– Откуда письмо?
– Неизвестно. Писано в дороге, такие конверты и бумагу дают обыкновенно на постоялых дворах.
– Так почему ж ты все-таки решил, что Котов арестован?
– Насмотрелся я, батюшка, за свою жизнь. Был человек и не стало человека – значит либо умер, либо арестован.
– Я по нему тужить не буду. Дали ему отставку?
– Дали, – кивнул головой писарь. – Но все это мне очень не нравится.
– Скоро я уеду, Фома Лукич. Запиши мой адрес в Петербурге. Если что узнаешь нового – сообщи.
На пороге своего дома Никита встретил теткиного кривого лакея. Сапоги он сменил на белые чулки и туфли с пряжками. Франт, да и только! В руке он сжимал пузырек со снадобьем, и вид имел таинственный.
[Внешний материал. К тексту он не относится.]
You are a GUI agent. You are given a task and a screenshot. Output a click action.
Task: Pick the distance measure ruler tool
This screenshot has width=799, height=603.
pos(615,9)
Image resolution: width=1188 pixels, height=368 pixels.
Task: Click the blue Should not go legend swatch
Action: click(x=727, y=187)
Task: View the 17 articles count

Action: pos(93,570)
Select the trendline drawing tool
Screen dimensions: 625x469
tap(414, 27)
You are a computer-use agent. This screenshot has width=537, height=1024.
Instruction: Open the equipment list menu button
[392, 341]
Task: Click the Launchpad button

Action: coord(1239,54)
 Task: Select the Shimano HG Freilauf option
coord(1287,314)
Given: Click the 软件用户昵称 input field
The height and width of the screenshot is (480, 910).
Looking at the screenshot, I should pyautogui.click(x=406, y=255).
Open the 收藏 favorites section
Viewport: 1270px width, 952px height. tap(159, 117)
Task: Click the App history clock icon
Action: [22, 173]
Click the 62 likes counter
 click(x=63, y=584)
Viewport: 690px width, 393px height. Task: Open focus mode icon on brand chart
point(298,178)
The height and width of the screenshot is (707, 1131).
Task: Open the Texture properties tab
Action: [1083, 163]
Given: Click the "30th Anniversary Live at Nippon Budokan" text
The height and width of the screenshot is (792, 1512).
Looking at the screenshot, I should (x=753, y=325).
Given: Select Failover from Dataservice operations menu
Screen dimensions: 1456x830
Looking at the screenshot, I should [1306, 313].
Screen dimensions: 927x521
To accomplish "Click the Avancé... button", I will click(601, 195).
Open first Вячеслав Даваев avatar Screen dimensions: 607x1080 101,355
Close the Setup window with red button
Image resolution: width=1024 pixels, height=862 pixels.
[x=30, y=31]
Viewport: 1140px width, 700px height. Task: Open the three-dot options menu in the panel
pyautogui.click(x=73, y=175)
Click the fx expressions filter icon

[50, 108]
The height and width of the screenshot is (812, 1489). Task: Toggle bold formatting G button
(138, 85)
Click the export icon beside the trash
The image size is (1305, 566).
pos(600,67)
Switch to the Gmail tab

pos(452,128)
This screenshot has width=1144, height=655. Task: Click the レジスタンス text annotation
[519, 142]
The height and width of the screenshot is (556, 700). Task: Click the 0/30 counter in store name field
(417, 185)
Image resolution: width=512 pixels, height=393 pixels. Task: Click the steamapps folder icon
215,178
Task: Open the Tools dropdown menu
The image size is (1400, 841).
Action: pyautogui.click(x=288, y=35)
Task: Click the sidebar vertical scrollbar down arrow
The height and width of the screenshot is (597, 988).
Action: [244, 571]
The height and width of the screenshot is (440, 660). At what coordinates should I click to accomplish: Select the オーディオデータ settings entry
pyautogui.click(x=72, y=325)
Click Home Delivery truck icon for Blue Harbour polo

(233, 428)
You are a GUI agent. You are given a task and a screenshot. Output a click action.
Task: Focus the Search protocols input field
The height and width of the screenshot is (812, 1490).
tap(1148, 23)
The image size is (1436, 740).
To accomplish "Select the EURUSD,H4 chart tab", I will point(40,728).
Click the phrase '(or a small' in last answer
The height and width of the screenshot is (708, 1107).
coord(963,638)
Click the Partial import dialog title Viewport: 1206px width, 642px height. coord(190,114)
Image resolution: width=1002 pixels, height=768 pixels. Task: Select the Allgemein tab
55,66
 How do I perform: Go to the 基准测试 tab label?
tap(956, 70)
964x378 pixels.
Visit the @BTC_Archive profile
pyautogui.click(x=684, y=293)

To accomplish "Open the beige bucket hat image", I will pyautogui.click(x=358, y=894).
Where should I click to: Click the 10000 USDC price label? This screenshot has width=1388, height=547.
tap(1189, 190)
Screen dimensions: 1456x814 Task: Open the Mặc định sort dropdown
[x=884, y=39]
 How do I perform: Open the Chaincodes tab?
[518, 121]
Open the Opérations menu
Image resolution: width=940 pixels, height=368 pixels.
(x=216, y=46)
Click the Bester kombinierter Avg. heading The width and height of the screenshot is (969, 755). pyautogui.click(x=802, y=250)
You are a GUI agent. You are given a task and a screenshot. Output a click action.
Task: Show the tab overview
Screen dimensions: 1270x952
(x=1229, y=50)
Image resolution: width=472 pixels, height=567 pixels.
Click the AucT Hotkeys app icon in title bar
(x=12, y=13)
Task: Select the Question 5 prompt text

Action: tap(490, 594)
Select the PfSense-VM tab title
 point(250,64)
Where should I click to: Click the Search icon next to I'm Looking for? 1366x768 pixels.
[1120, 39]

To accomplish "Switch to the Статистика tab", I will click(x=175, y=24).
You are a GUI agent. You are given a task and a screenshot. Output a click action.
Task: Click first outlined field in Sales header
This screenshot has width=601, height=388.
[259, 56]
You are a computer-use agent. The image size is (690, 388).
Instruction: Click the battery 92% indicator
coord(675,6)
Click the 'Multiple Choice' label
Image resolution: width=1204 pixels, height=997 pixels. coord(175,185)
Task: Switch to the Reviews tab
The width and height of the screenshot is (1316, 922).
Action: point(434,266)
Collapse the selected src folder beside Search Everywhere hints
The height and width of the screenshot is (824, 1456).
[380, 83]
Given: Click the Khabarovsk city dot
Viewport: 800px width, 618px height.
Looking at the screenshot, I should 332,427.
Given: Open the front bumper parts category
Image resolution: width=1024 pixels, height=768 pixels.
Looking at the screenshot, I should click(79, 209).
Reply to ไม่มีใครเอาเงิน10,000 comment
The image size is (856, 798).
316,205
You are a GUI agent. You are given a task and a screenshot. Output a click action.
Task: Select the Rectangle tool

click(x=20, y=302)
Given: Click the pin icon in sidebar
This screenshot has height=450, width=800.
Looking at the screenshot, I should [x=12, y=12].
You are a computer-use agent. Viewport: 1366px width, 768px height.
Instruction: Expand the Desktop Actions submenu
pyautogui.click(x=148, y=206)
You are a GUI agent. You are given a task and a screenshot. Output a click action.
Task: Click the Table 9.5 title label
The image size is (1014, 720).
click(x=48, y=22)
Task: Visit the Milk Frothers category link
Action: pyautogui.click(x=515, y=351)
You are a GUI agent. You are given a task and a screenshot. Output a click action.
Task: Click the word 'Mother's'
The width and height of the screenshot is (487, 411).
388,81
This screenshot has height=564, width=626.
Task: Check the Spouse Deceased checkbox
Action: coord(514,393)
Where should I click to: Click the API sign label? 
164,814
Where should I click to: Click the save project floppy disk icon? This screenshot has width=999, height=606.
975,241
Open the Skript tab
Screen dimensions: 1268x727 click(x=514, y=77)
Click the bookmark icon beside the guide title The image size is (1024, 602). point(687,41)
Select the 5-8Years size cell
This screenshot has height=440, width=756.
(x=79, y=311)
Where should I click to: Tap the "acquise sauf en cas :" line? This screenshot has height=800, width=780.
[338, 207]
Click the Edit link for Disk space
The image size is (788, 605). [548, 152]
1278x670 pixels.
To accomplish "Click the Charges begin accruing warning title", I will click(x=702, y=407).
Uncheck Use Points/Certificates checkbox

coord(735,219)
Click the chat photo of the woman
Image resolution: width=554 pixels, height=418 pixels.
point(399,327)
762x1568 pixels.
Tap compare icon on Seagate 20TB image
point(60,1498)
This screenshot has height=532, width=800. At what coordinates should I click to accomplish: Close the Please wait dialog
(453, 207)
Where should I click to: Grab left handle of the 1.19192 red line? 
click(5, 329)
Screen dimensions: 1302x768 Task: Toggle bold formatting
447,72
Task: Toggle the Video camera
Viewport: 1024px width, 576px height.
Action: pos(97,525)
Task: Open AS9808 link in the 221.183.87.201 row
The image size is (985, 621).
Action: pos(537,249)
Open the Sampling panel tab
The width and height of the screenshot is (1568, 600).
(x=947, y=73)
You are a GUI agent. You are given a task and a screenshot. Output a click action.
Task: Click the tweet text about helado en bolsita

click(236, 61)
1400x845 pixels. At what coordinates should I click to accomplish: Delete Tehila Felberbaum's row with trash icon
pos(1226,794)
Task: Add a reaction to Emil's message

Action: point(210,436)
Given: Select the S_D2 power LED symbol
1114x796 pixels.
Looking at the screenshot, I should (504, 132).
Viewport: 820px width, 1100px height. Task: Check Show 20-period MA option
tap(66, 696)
Никита давно заметил, что все клиенты выходят от Гаврилы с таким же таинственным выражением лица, словно только что запродали душу дьяволу и теперь прикидывают – не продешевили ли.
Лакей поклонился, не подобострастно, а как-то даже изящно, и сообщил, что княгиня Ирина Ильинична сегодня в духе, всех принимает и со всеми любезна, и коли видеть тетушку надобность у Никиты не отпала, то лучшего дня, чем сегодняшний, придумать трудно. И Никита опять пошел к тетке.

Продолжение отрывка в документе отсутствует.